- WORK REQUEST:
Only the lines from the one containing "新闻动态 (14, 137)" through the end of the listing are to be transcribed, exactly and with both ends included.

Segment Start: DATA SUPPLIED

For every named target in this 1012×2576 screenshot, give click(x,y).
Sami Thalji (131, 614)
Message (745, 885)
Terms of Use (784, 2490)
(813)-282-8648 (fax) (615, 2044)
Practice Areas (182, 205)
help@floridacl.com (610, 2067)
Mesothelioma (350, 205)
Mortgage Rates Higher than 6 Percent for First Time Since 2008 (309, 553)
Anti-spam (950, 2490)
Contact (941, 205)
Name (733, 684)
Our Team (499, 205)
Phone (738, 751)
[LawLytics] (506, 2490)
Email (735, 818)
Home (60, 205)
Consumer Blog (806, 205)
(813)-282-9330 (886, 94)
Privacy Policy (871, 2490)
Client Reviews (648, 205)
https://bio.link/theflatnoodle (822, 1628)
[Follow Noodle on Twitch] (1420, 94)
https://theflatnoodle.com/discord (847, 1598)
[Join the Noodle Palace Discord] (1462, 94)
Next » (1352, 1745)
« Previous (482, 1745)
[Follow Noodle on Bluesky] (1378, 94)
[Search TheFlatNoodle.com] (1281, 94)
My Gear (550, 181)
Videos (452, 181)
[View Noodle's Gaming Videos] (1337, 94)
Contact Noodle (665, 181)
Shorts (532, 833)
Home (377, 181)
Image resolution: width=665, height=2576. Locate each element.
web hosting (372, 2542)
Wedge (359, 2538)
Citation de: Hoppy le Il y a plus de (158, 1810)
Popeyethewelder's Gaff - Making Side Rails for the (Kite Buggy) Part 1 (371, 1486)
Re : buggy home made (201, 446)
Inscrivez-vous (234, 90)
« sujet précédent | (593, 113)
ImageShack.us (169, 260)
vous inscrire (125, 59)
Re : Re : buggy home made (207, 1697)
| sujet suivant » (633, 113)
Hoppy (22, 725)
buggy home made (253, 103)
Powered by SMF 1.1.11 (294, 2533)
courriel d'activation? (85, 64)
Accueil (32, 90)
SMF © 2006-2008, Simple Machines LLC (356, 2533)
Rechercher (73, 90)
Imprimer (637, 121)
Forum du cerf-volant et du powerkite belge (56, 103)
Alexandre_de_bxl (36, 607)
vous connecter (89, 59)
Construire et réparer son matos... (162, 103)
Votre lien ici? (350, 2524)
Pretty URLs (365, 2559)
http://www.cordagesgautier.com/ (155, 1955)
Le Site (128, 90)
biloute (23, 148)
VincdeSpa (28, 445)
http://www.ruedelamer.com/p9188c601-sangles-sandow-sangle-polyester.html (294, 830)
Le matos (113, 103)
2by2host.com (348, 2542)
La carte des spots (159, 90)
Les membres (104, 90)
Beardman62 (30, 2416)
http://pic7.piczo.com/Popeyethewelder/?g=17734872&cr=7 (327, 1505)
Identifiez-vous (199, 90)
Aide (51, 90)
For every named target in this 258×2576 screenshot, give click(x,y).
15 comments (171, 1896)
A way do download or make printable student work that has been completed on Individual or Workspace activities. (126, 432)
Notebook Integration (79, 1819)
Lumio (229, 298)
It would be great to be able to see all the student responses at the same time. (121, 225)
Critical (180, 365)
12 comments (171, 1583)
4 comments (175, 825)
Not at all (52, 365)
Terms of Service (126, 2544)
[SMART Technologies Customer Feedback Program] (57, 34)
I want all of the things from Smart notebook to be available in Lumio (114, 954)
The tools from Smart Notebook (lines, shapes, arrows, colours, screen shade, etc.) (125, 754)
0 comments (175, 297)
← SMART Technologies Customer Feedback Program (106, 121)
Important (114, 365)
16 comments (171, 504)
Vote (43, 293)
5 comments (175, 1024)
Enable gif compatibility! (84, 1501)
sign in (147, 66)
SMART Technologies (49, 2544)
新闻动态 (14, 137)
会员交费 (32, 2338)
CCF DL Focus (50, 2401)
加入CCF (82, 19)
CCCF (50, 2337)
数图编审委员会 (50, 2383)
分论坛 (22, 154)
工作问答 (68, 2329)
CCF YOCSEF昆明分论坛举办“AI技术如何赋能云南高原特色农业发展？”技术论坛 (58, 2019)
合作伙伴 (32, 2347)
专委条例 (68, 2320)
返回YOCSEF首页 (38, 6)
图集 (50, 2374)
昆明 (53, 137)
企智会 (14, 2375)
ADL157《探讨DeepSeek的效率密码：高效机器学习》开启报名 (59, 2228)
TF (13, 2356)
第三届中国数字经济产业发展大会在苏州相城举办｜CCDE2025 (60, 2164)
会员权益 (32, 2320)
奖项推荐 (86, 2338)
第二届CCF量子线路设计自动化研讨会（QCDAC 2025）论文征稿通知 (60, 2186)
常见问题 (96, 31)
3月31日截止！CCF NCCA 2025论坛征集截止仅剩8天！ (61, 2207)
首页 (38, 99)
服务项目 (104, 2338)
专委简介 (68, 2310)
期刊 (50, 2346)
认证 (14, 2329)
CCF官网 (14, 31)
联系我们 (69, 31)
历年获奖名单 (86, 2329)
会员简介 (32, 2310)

Segment End: DATA SUPPLIED

- WRITTEN RESPONSE:
新闻动态 (14, 137)
会员交费 (32, 2338)
CCF DL Focus (50, 2401)
加入CCF (82, 19)
CCCF (50, 2337)
数图编审委员会 (50, 2383)
分论坛 (22, 154)
工作问答 (68, 2329)
CCF YOCSEF昆明分论坛举办“AI技术如何赋能云南高原特色农业发展？”技术论坛 (58, 2019)
合作伙伴 (32, 2347)
专委条例 (68, 2320)
返回YOCSEF首页 (38, 6)
图集 (50, 2374)
昆明 (53, 137)
企智会 (14, 2375)
ADL157《探讨DeepSeek的效率密码：高效机器学习》开启报名 (59, 2228)
TF (13, 2356)
第三届中国数字经济产业发展大会在苏州相城举办｜CCDE2025 (60, 2164)
会员权益 (32, 2320)
奖项推荐 (86, 2338)
第二届CCF量子线路设计自动化研讨会（QCDAC 2025）论文征稿通知 (60, 2186)
常见问题 (96, 31)
3月31日截止！CCF NCCA 2025论坛征集截止仅剩8天！ (61, 2207)
首页 (38, 99)
服务项目 (104, 2338)
专委简介 (68, 2310)
期刊 (50, 2346)
认证 (14, 2329)
CCF官网 (14, 31)
联系我们 (69, 31)
历年获奖名单 (86, 2329)
会员简介 (32, 2310)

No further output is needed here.